[Stored entries]

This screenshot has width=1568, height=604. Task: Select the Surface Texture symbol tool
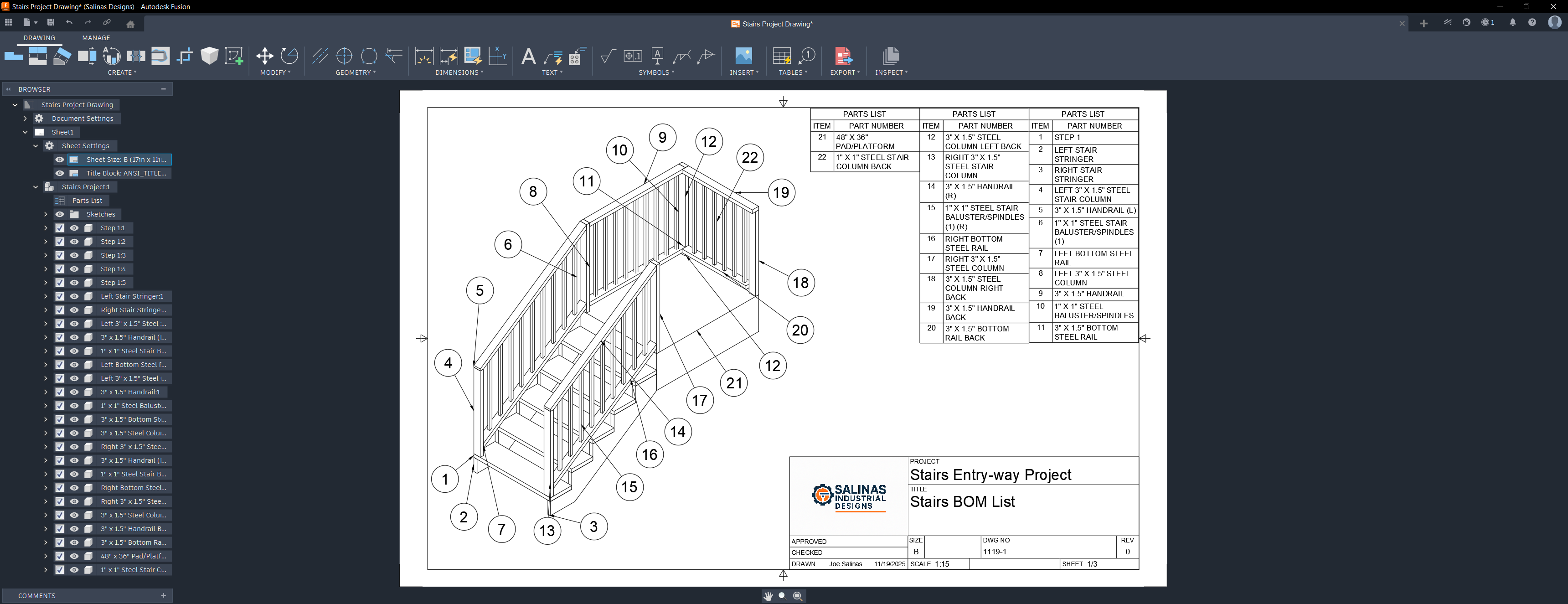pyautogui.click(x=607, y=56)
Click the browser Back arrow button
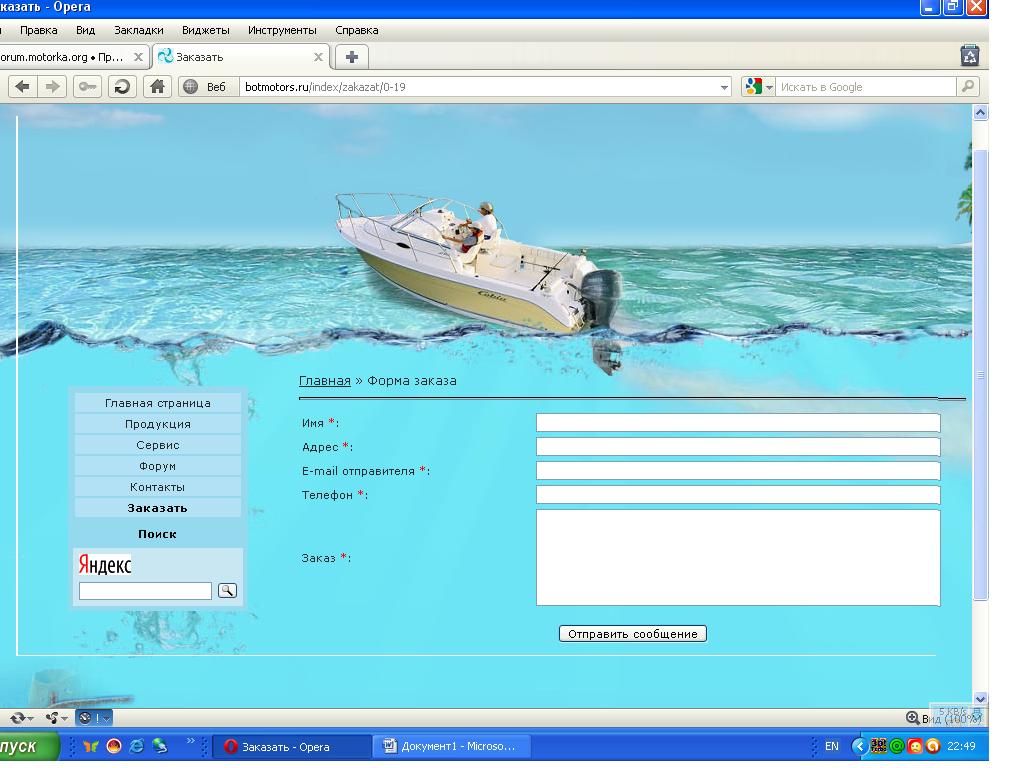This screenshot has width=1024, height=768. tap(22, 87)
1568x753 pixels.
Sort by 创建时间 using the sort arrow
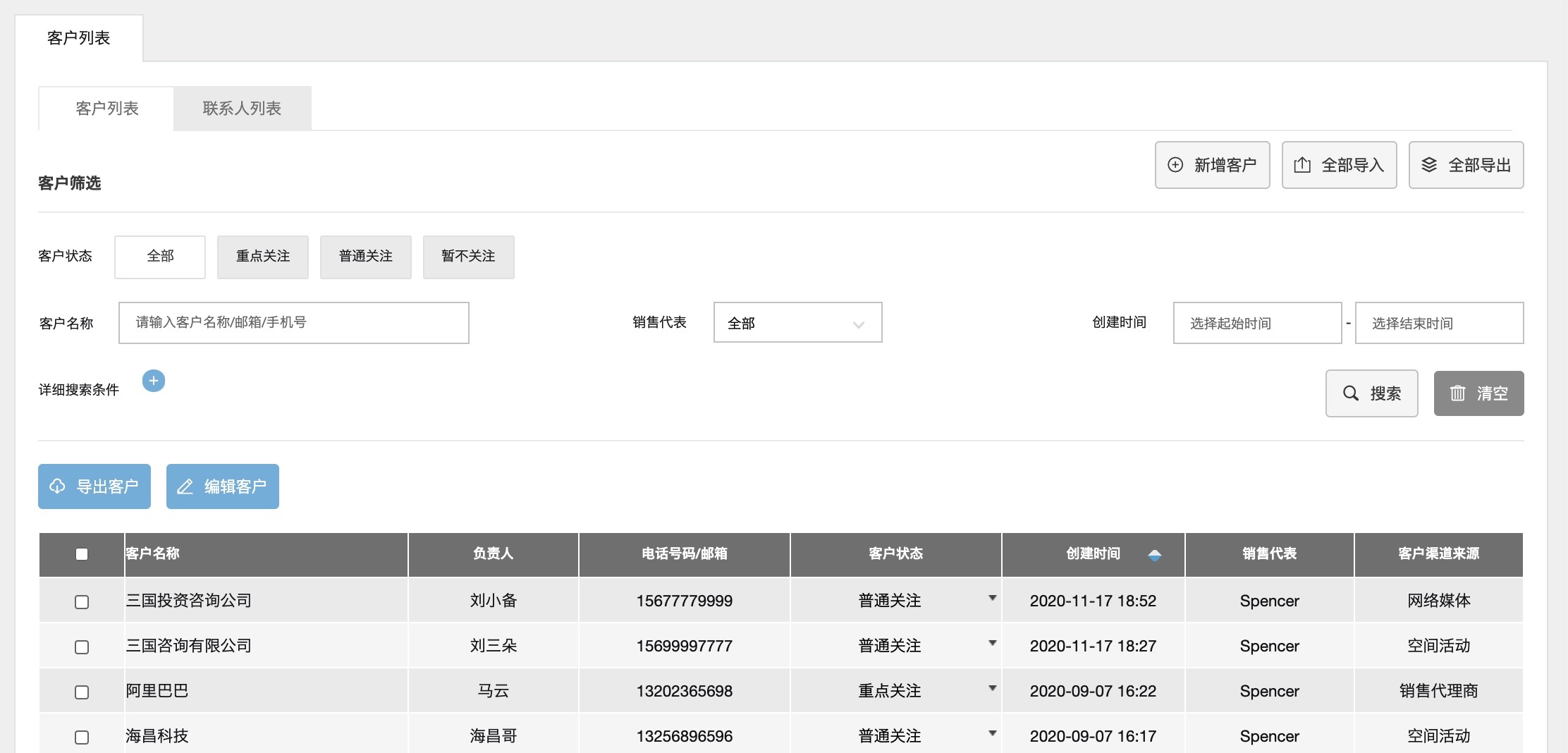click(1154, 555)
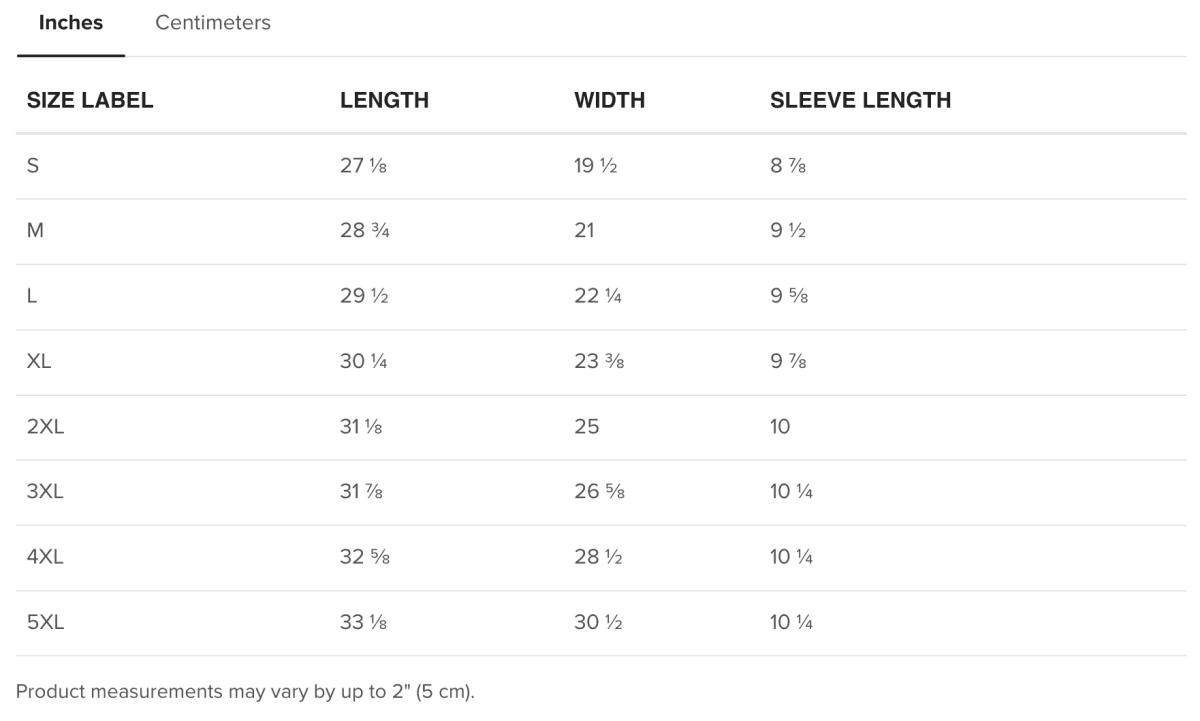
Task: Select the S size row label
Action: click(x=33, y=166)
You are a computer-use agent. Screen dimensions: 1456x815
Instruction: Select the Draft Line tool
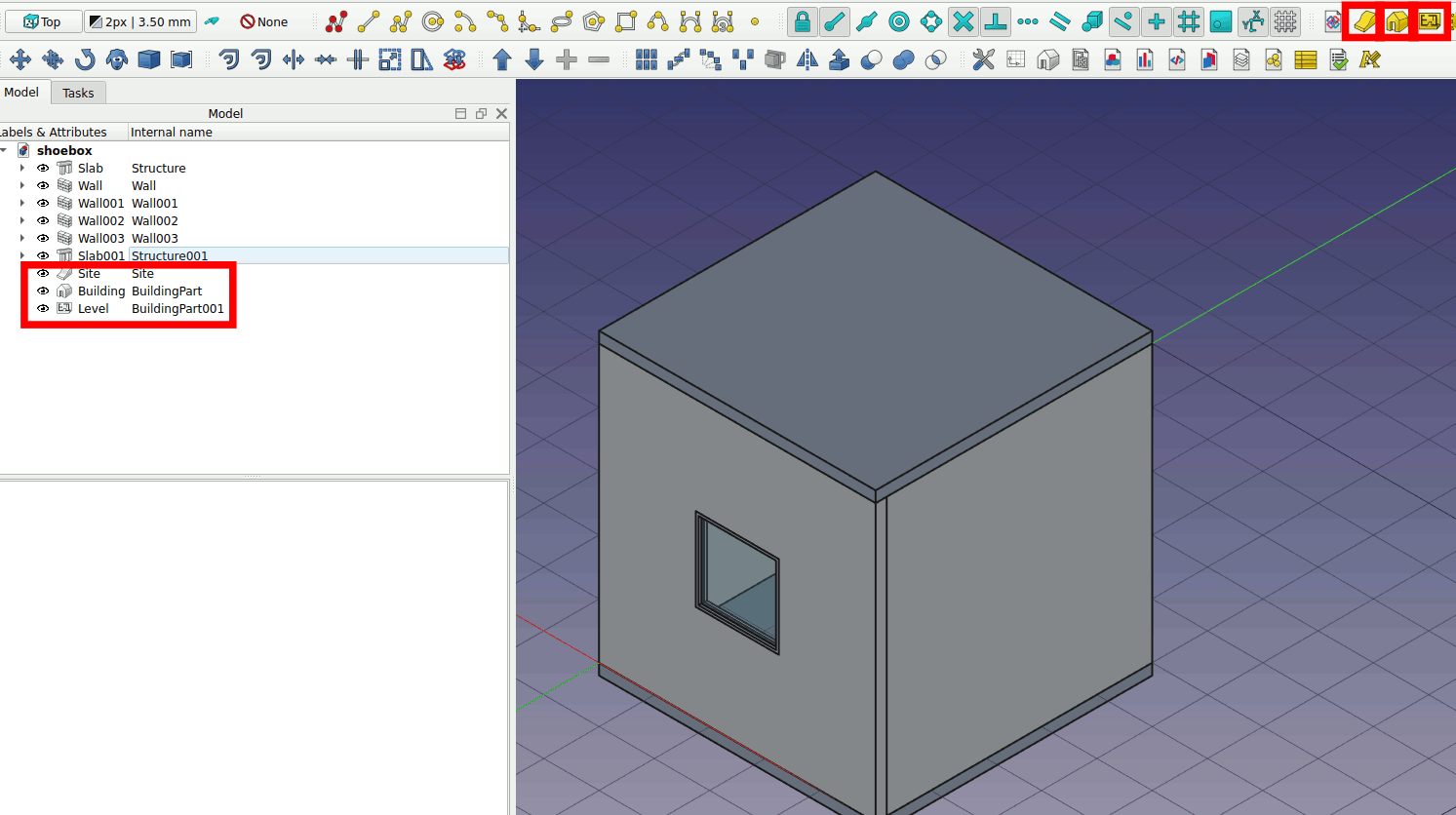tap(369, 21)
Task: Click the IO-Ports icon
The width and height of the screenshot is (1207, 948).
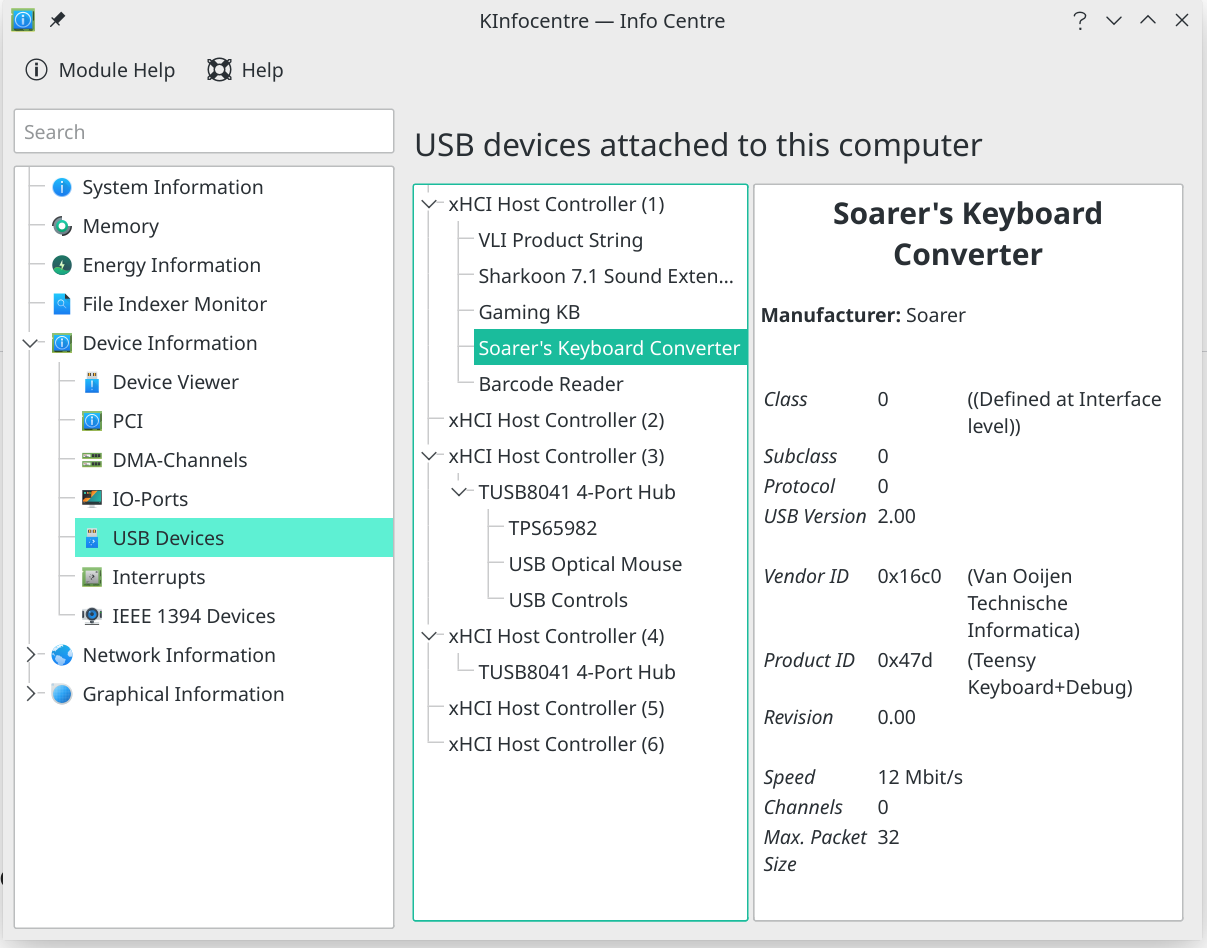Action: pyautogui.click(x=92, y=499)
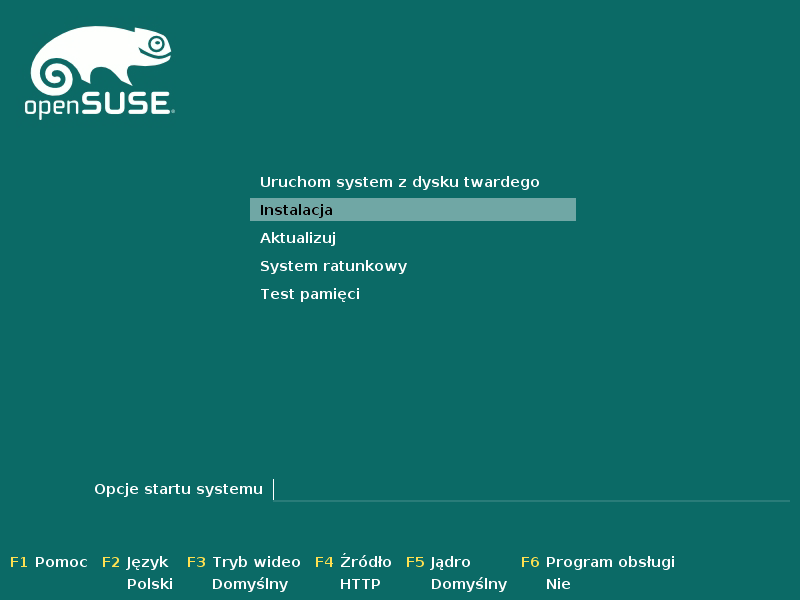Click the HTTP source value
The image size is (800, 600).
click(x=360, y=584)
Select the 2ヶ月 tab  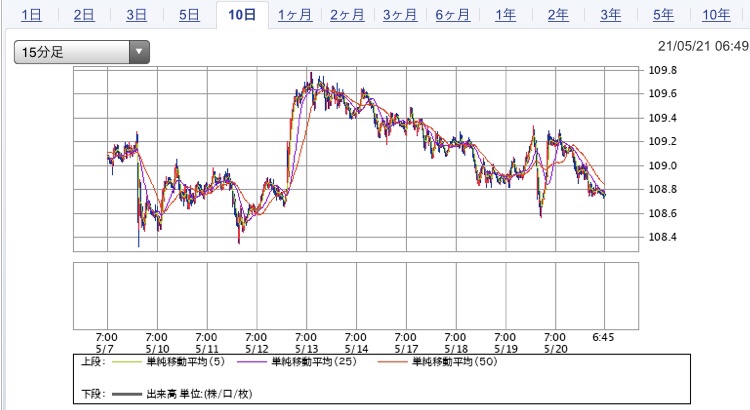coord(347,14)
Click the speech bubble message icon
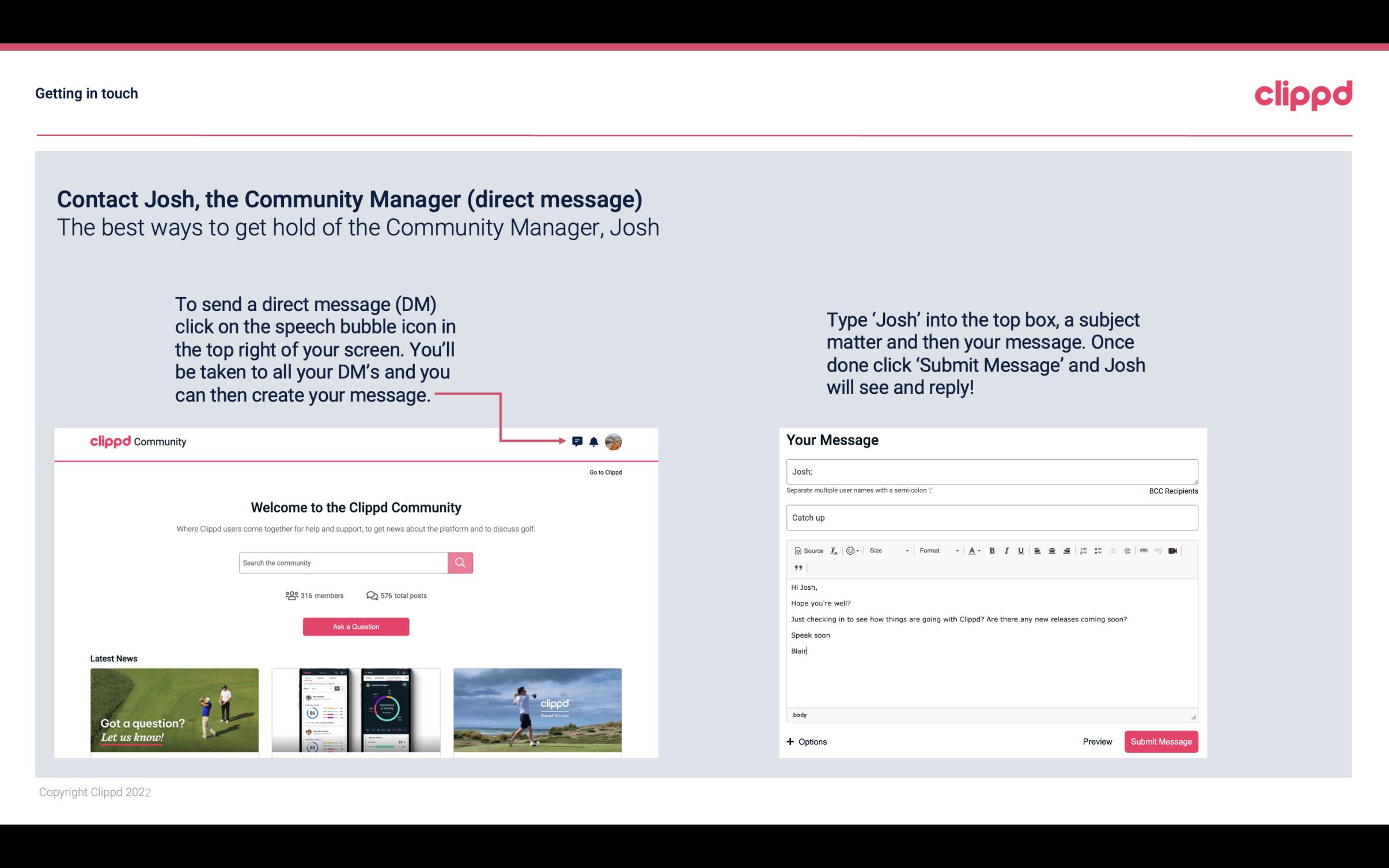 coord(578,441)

WHAT YOU NEED TO DO: The lines from the start of the data through the line that contains "You are a computer-use" are to be returned exactly, please, with both ends included and every picture left out.

SOLUTION:
This screenshot has width=1568, height=604. Task: Select the Surface Texture symbol tool
pyautogui.click(x=607, y=56)
Click the browser Back arrow button
This screenshot has width=1024, height=768. tap(22, 87)
1568x753 pixels.
Sort by 创建时间 using the sort arrow
click(1154, 555)
Task: Select the S size row label
Action: click(x=33, y=166)
You are a computer-use agent. Screen dimensions: 1456x815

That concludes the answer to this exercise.